Решке сообщает о своей покупке как бы мимоходом, а между тем этому компьютеру предстоит сыграть немалую роль при создании акционерного общества, хотя поначалу Решке чувствует себя в компьютерных делах дилетантом. Речь идет, вероятно, о модели фирмы «Apple». Впрочем, точных данных, технических характеристик у меня нет, а поскольку сам я упрямо пренебрегаю этой штуковиной в собственной работе, то мне неохота высасывать их из пальца.

Так или иначе, Решке вскоре уже называет свой безымянный компьютер «полезным приобретением», и оно действительно оправдывает себя тем, что на основании статистики и сведений от местных организаций союзов беженцев удалось спрогнозировать, сколько «желающих», как называет их Решке безо всякой иронии, хотело бы приобрести место на кладбище в Польше. «Таковых набралось около тридцати тысяч, — пишет Решке, — и они готовы внести по тысяче марок задатка, не говоря уж о последующих выплатах из больничных и страховых касс. При надежных гарантиях для создания нашего кладбища можно рассчитывать на стартовый капитал в 28 миллионов, не меньше. Правда, треть нужно зарезервировать для виленского кладбища и положить на особый счет, ибо литовцы, несомненно, захотят твердую валюту за предоставление полякам возможности быть похороненными на родине. Тут уж, милая Александра, ничего не поделаешь. Мы сумеем исполнить наш замысел лишь благодаря немецкой марке…»

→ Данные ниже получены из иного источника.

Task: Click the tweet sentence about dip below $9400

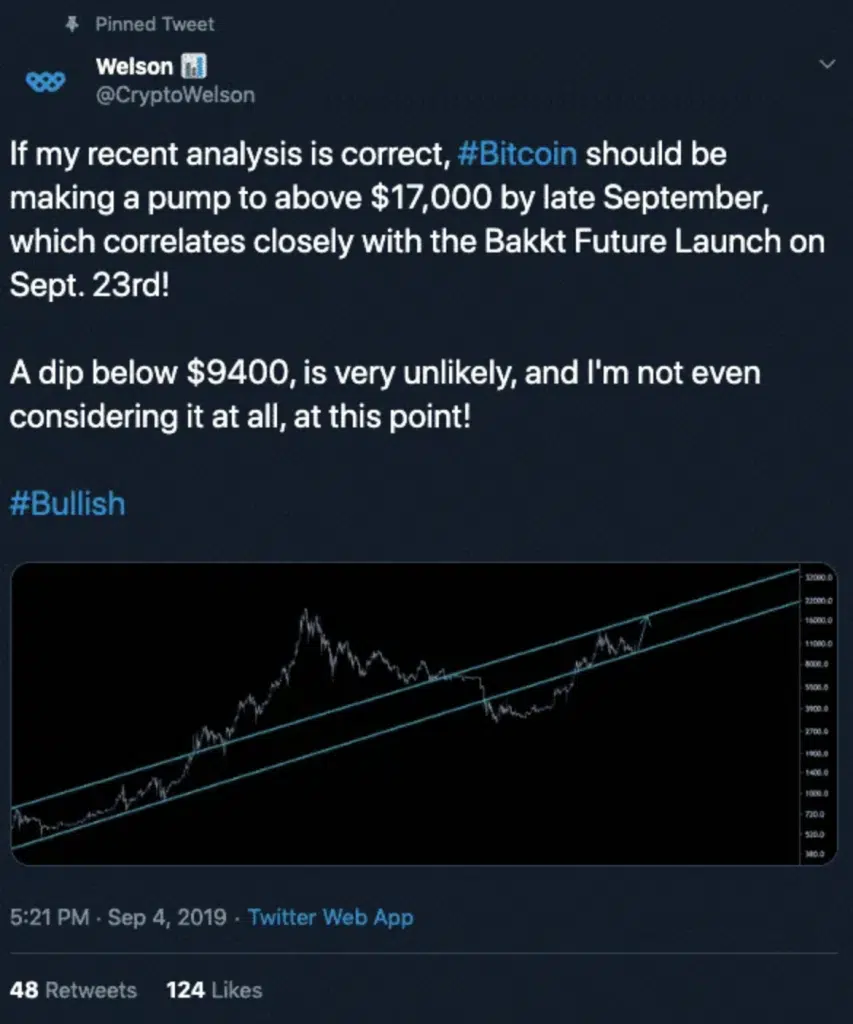Action: (385, 394)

Прежние жители Данцига, бывшего до 1939 года вольным городом и позднее присоединенного к рейху, а также прежние жители данцигских окрестностей нашли свою вторую родину преимущественно в Шлезвиг-Гольштайне, Гамбурге, Бремене и Нижней Саксонии — ну, если не вторую родину, то по крайней мере приют и сносные условия жизни; добавив запад и юг Германии, компьютер насчитал еще пятнадцать тысяч «желающих». Мой одноклассник прогнозировал и дополнительный контингент, который может появиться после воссоединения Германии, правда, «для восточных немцев первичный взнос придется снизить до пятисот марок, ибо здесь население столкнется с теми же застарелыми проблемами, что и в Польше, хотя возможно, у восточных немцев дела пойдут лучше. Ведь у вас нет «старшего брата», который знает ответ на любой вопрос…»

Решке явно увлекся своим компьютером. Его письма запестрели терминами «монитор», «сеть», «дисплей». Он объяснял Александре, что ROM или Read Only Memory — это постоянное запоминающее устройство, то есть рабочая память с набором инструкций. Поскольку идея создания кладбища находила положительный отклик, к Решке начали стекаться различные материалы, которые он с помощью keyboard (клавиатура) вводил в компьютер или записывал на hard disks (жесткие диски). Нельзя сказать, чтобы компьютер заменил Александру далекую возлюбленную, но говорит он о нем с нежностью: «…как поведал мне тихонько гудящий, ритмично пощелкивающий и такой деликатный собеседник, начальный капитал нашей фирмы превзойдет, судя по всему, мои предварительные оценки…»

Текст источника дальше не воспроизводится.